COLUMN: ‘Dune’ movie appropriates culture of Muslims, lacks cast to represent it


Ryan Meyer, Columnist

This weekend I had the opportunity to see “Dune” in theaters. With no prior knowledge of the books or previous film adaptations, I didn’t know what to expect. Going into it, I’m pretty sure I thought it was just about people going up against a giant sand worm. It wasn’t.

“Dune” was a great sci-fi film that featured more space politics and magic than action and had me piecing the plot together as I went. It did give the feeling that there was a lot of history that had taken place before the movie started, but as it went on and more characters got more screen time, it made more sense.

The movie looked great, which I found out later might be because the cinematographer, Greig Fraser, also worked on “Rogue One,” one of the best-looking Star Wars movies. It also sounded great, with a soundtrack by Hans Zimmer.

There are some spoilers ahead. The plot follows Paul Atreides, who basically has these dreams and visions that drive him throughout the movie, as his family and noble house travel from their home planet to Arrakis, where most of the movie takes place. The conflict emerges when Arrakis is raided by the rival noble house and it becomes apparent that the Atreides family was sent there in what appears to be an elaborate plot by the emperor.

Something I wanted to touch on is that “Dune” the movie may not have paid heed to the Islamic influences seen in “Dune” the book. I haven’t read the book, but there’s a Washington Post piece called “The novel ‘Dune’ had deep Islamic influences. The movie erases them,” written by Haris A. Durrani, that explores the subject in detail.

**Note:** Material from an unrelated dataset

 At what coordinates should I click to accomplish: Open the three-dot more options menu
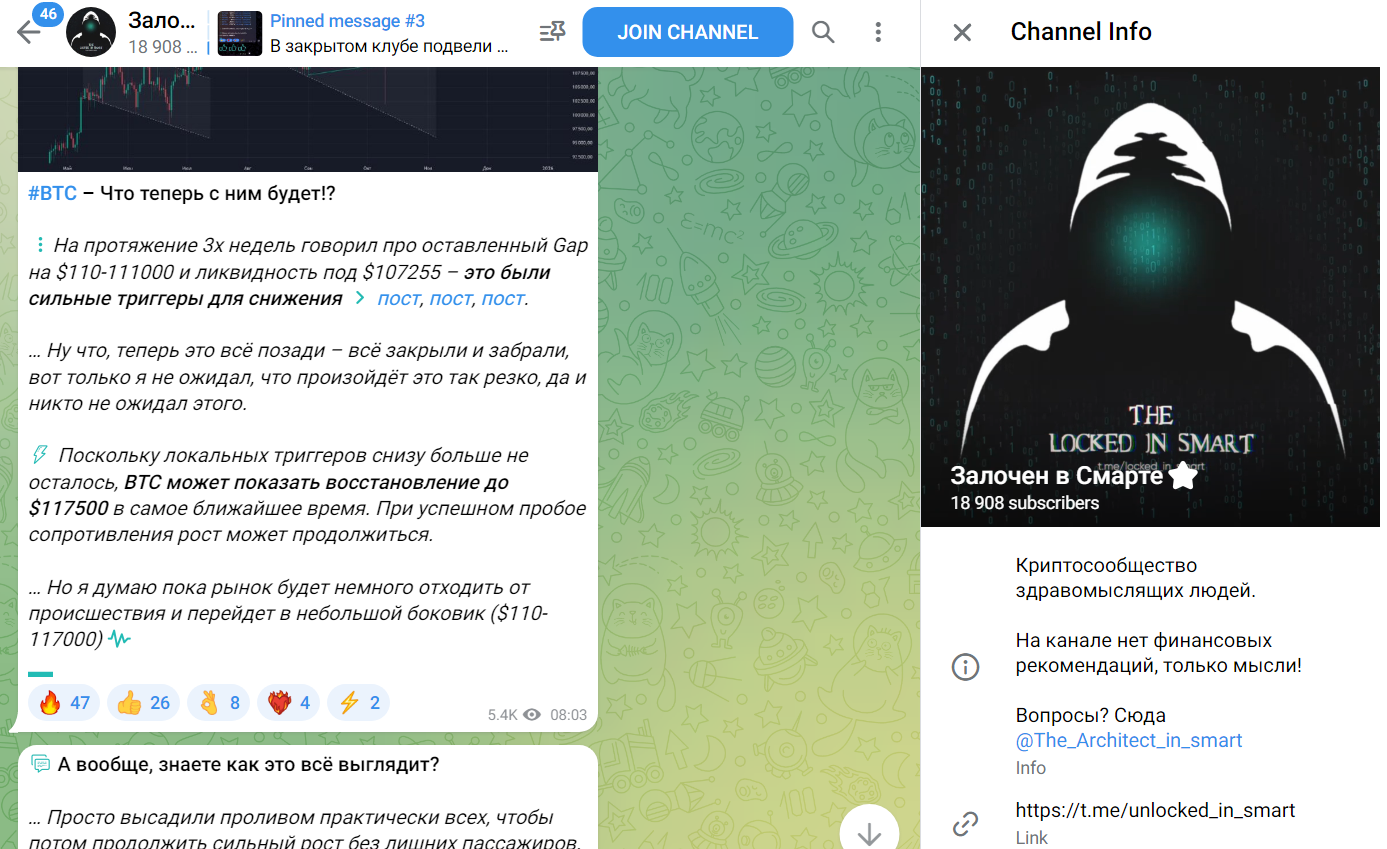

Durrani notes that while Frank Herbert’s (the author of the book) approach and engagement to Muslim cultures and experiences was Orientalist, Denis Villenueve ( the director of the movie) “waters down the novel’s specificity.” Herbert’s development of the Fremen language, the group native to Arrakis, took a Caucasian hunting language called Chakobsa and mixed in “’colloquial Arabic’” and modified Arabic using an “elision process” in order to demonstrate how “’languages change.’” These phrases are cited in the piece as being from Herbert’s son Brian in “Dreamer of Dune.”

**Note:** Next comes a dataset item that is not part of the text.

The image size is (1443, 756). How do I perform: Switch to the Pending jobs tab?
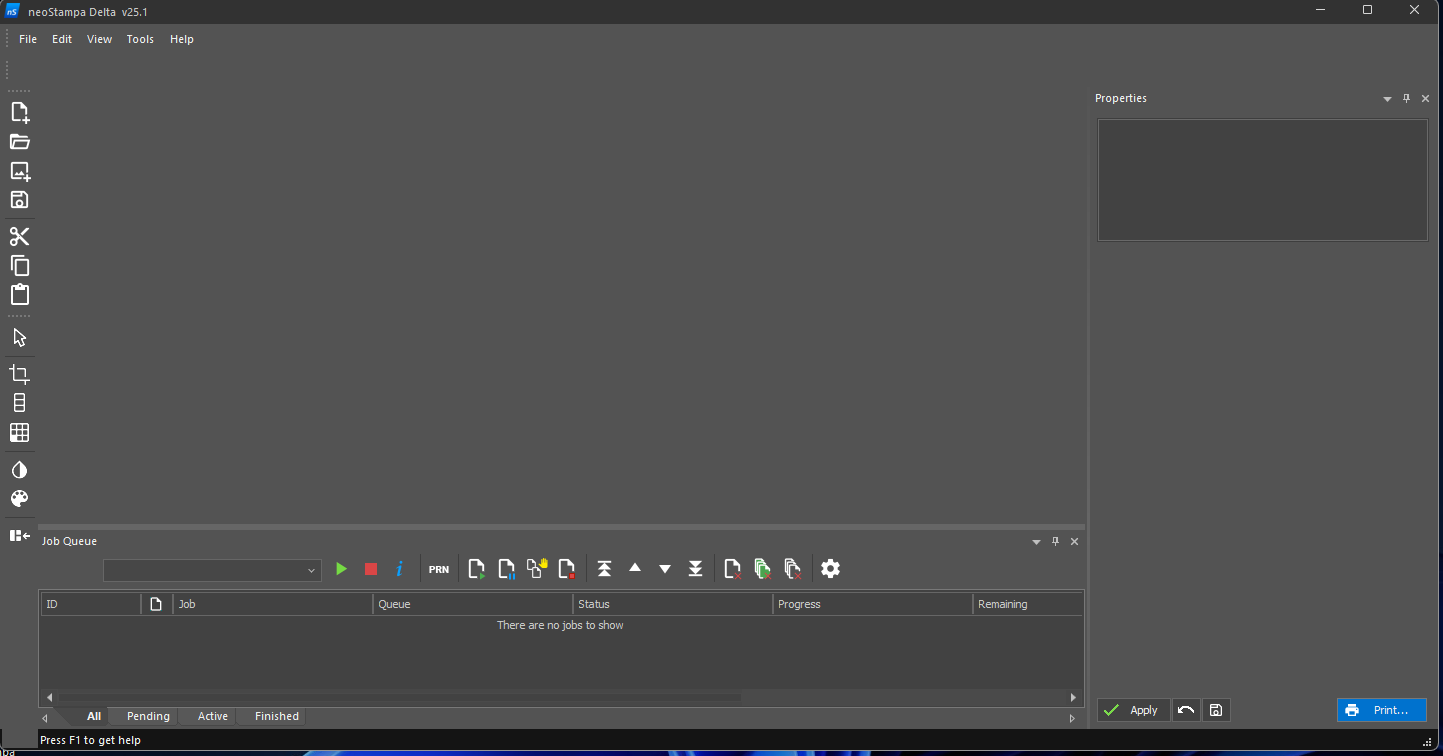(x=148, y=716)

An NBC News article called “’Dune’ appropriates Islamic, Middle Eastern tropes without real inclusion, critics say” explores the lack of Middle Eastern or North African actors.

Serena Rasoul, casting director and founder of Muslim American Casting, is quoted lamenting all the Muslim imagery being used and how she interprets that.

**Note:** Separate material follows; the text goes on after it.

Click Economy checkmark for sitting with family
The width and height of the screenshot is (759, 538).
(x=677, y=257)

“’You don’t cast MENA or Muslim actors, yet you profit off their culture,’” she said. “’That’s where it’s painful for us as creatives. … It means that we are not good enough to be part of the film.’”

It’s worth considering these thoughts when seeing or rewatching or reading “Dune.” While I enjoyed the movie, in retrospect it does come across as a white savior narrative, as mentioned in the NBC piece, and it’s important to acknowledge that and the lack of a MENA cast.